Moderation: Anne Zauner (Literaturhaus Wien).
Ungesehenes
Die aus Südtirol stammende Filmemacherin und Autorin Carmen Tartarotti präsentiert noch nie gezeigtes Filmmaterial, das im Zuge ihrer filmischen Mayröcker-Porträts 1 Häufchen Blume 1 Häufchen Schuh (Mitarbeit: Bodo Hell, 1991) und Das Schreiben und das Schweigen (2008) entstanden ist.
Tonarten des Weisz
Die Übersetzerin und Dozentin für Literaturgeschichte Juliana Kaminskaja aus St. Petersburg hält einen Kurzvortrag über ihren seit vielen Jahren geführten intensiven Dialog mit der Dichterin und ihrem Werk.
Die legendäre „Zettel-Höhle“ im 5. Wiener Gemeindebezirk, die in den letzten 21 Jahren Mayröckers Lebens- und Schreibort war, bleibt eine Dichter:innen-Wohnung. Ab 2025 sind die Stipendiat:innen von Österreichs erstem internationalen Poets-in-Residence-Programm dort zu Gast. Über ihre Tätigkeit als Mayröcker-Residence-Juror:innen 2024/2025 sprechen die Autorinnen Heike Fiedler (CH/D) und Anja Zag Golob (SLO) sowie der Autor Josef Haslinger (A).
Momentaufnahmen
Darüber hinaus ist an diesem Abend eine Friederike-Mayröcker-Fotoserie einmalig zu sehen: Die Bilder, Schnappschüsse zumeist, stammen aus dem mehrere tausend Fotos umfassenden Privatarchiv von Edith Schreiber, der langjährigen Vertrauten der Dichterin.
Friederike Mayröcker
Residence
Das Literaturhaus Wien startete im Juli 2024 das erste internationale Poets-in-Residence-Programm des Landes. Das Programm, das im Gedenken an die bedeutende Autorin Friederike Mayröcker (1924-2021) initiiert wurde, richtet sich an Poet:innen jeden Alters, die – wie Mayröcker – inhaltlich, stilistisch oder formal innovative Wege beschreiten.
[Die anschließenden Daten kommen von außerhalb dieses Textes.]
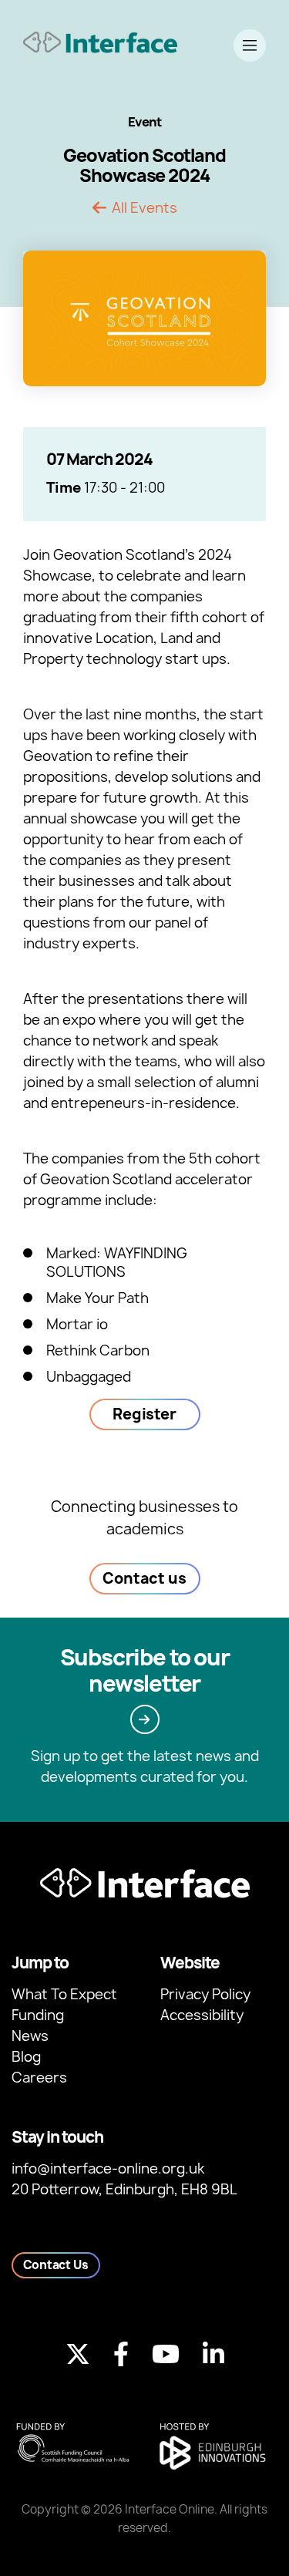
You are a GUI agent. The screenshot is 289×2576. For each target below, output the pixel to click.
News (30, 2036)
Lyriker:innen aus Europa und der ganzen Welt waren eingeladen, sich bis 30. August 2024 für ein Stipendium zu bewerben. Ab 2025 werden pro Jahr jeweils fünf Stipendiat:innen für zwei Monate in Friederike Mayröckers legendärer Wohnung zu Gast sein. Über die Vergabe entscheidet eine dreiköpfige Jury, der für das Jahr 2025 Heike Fiedler (CH/D), Anja Zag Golob (SLO) und Josef Haslinger (A) angehören.
Finanziert wird das Programm vom BMKÖS (Bundesministerium für Kunst, Kultur, öffentlicher Dienst und Sport).